Rabu, 24 Agustus 2011

Jack Layton: Is he Dead?


Jack Layton: Is he Dead?

Inside Television 567
Publication date: 8-26-11
By: Hubert O’Hearn






This requires careful writing, certainly more careful than Christie Blatchford - whom I generally like - demonstrated in an excremental column in the National Post a few hours after Jack Layton died. Blatchford essentially sneered with up-lifted nose at all the public mourning for a ‘private man.’ Given that the man in question was a flamboyant career politician, I’m not quite sure where that private bit enters into the equation.

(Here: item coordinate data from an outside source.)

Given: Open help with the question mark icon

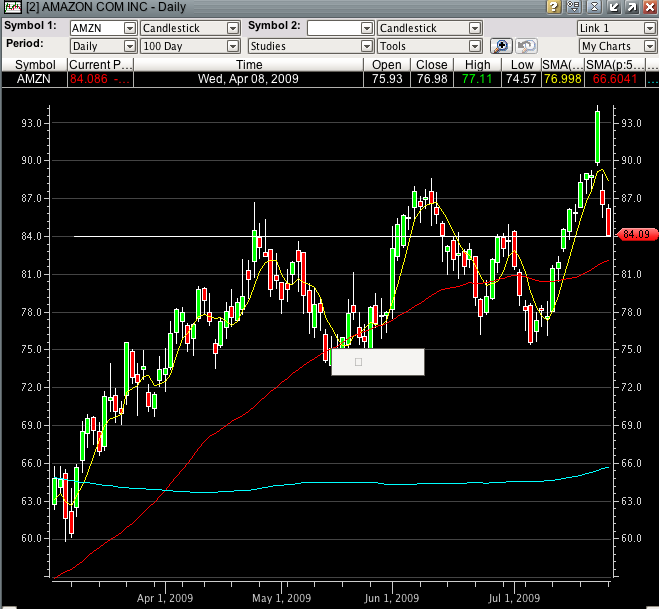Looking at the screenshot, I should point(554,8).
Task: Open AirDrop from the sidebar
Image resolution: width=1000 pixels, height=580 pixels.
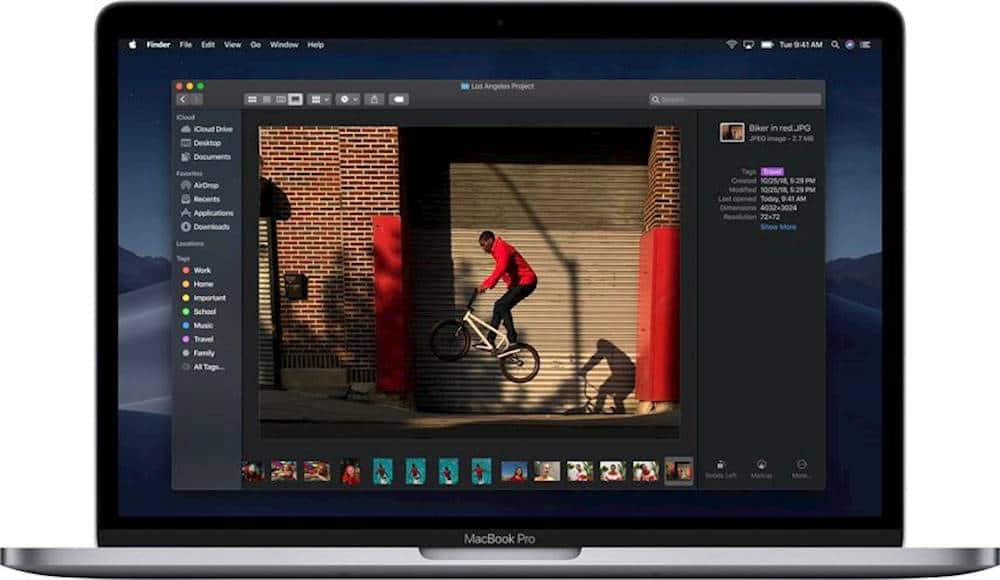Action: (x=203, y=185)
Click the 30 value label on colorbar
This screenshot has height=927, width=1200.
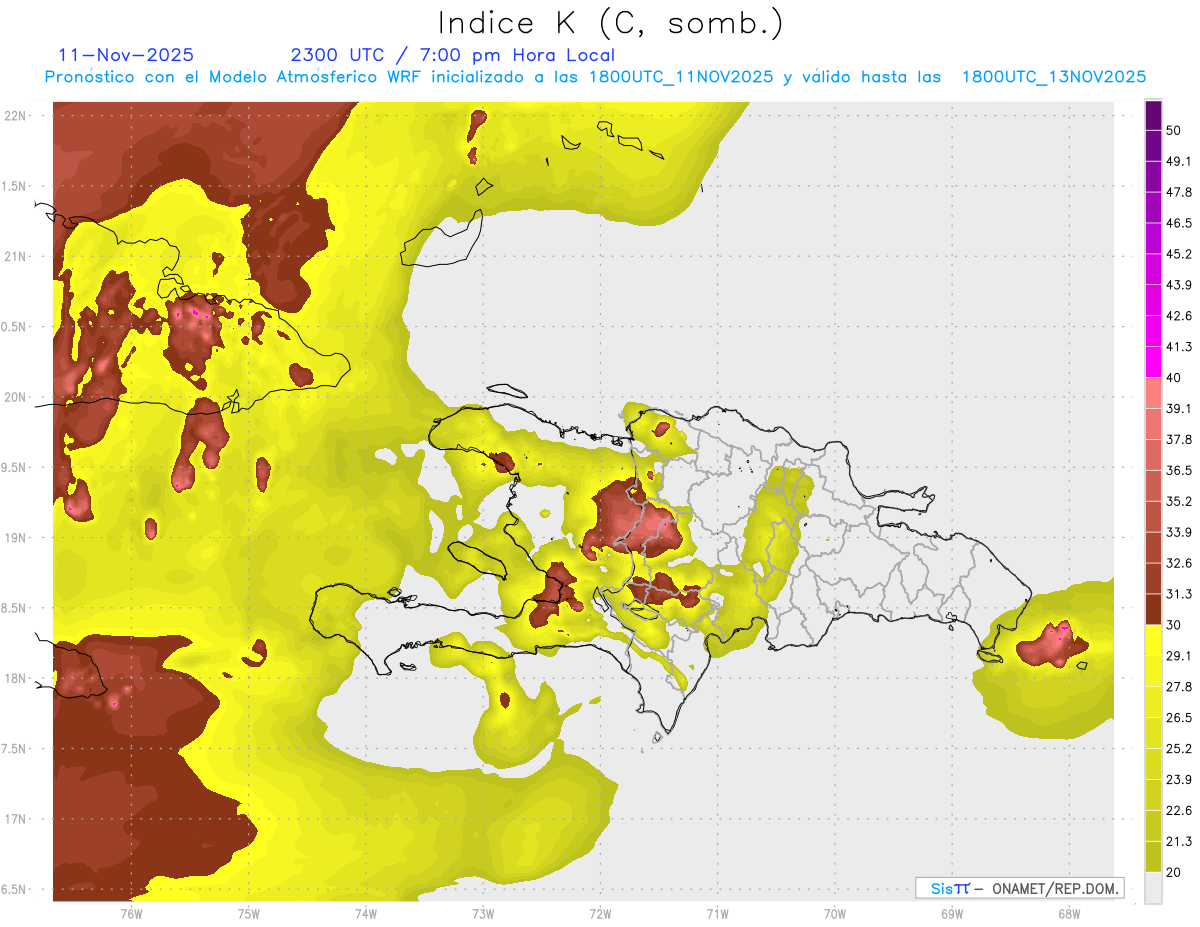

No, I have my criticisms, but neither rest with either the man nor the mourners, but rather the media. But give us a moment to properly set the scene. I first became aware of Layton when I lived in Toronto in the mid-80s. He was a properly radical city councillor in a city and a time that encouraged such things. It may be hard to remember, but Jack Layton first became prominent during the time David Crombie was Mayor. Among many radical accomplishments, Crombie and Layton pursued and achieved a limit on building heights in an attempt to prevent over-development in the downtown and preserve the city’s cultural and architectural heritage. Crombie actually ran for the Federal leadership of … the Tories. As I say, it can be hard to remember.

The other thing about Layton is that he was a sexy beast. Peter Mansbridge won’t tell you that, but I will. There are only three great mustaches in Canadian history: Louis Riel, Burton Cummings and Jack Layton. The art of being sexy is in not trying, and if Jack happened to put on a bicep gun show while riding his bicycle, well that was just coincidence. One of my best friends in Toronto had a massive crush on Jack. My friend happens to be a gay man. My sister had  a massive crush on Jack. She happens not to be a gay man.

When Layton ran for the federal NDP leadership, it was very much a toss-up between Jack and the equally honourable Bill Blaikie, a good and true MP from Winnipeg who was supported by Ed Broadbent among others. I thought at the time that if the NDP ever wanted to break through the mid-table as it were, hoping for minority Liberal governments they could influence, they needed to take a gamble. They did, and the lifelong councillor who had lost two - two! - campaigns for MP was suddenly the leader.

Most of that story you’ve heard on CBC, CTV and Global. You’ve seen the guitar-playin’, speech- makin’, cave-wavin’, beer-pullin’ son of a gun. But you haven’t heard the Why and that is my argument with the coverage. All three networks have used eithere xactly or closely this phrase: ‘He was liked and admired by all, regardless of your views of his political opinions.’ Which were what? That question is left barely answered.

I did  not hear the appropriately corporate elite pundits mention once that Layton advocated that the Alberta Tar Sands be immediately shut down - I concur. God knows his opinions on corporate tax policy and preventing the off-shore drift of capital have not seen the light of day since his death. They ignored his role in convincing Jean Chretien to stay the hell out of Iraq.

Incidentally, the comparable - as they say in the real estate trade - to Layton would appear to be Chretien, le petit gar from Shawinigan. Well, Chretien showed up in Ottawa in the mid-60s, an impoverished young lawyer who lived on an MP and Cabinet salary for 20 years (no great shakes in those days) yet when he quit the Liberals in a huff after losing the leadership to John Turner in 1984 he’s miraculously accumulated enough spare scratch to buy himself a chunk of a private golf course. I rather doubt if Olivia Chow, Jack’s widow, dines often in the member’s only room at a Layton-branded country club.

The point is - the mourning is pure, heartfelt and deserved. But if you cared about the man at all, when the body is buried on Saturday, don’t add an extra shovel of dirt for his ideas. Be seeing you.